We just finished our weeklong feast on Italian food and I must tell you that it was great fun to learn more about Italy together, but also to have an awareness of the different types of food and the regions they come from. As a family we ate well and then celebrated our Italian adventure by partaking in gelato, a treat that my three children deemed better than ice cream (at least until I serve ice cream next).
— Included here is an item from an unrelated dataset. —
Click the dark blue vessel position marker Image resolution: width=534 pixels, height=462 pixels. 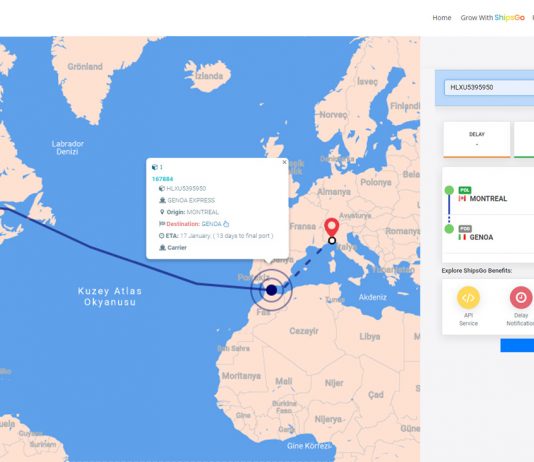coord(271,290)
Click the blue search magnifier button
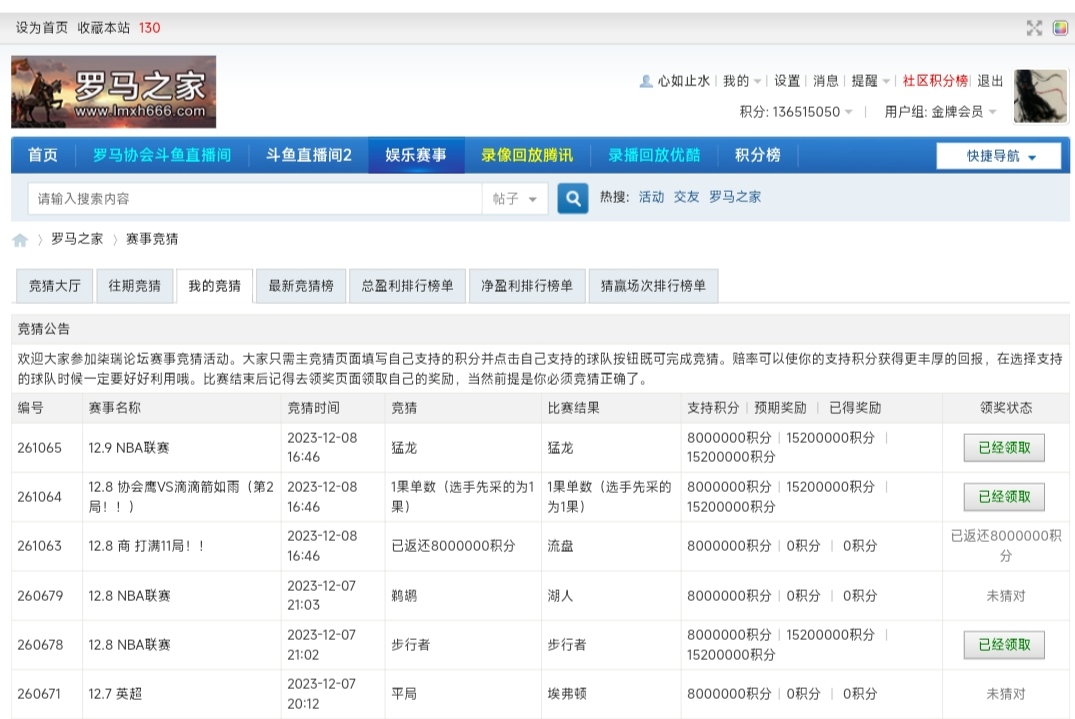 (572, 198)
A great book that is a visual kick-starter for kids is Hungry Planet: What the World Eats. The book pictures families from other countries surrounded by what they eat during one week. My kids quickly noted differences and similarities in food and amount of food. Here is a sneak peek of what’s inside the book that is just as useful to jumpstart your journey. After a friend learned about what we were doing this year, she said, “That’s fun but what motivated you to do this?” It took me a minute and then I responded, “Doing this is in some small way helping my transracial family become better global citizens – one dinner at a time.”

Want to make this a goal of yours? Join us and let the fun (and eating) begin!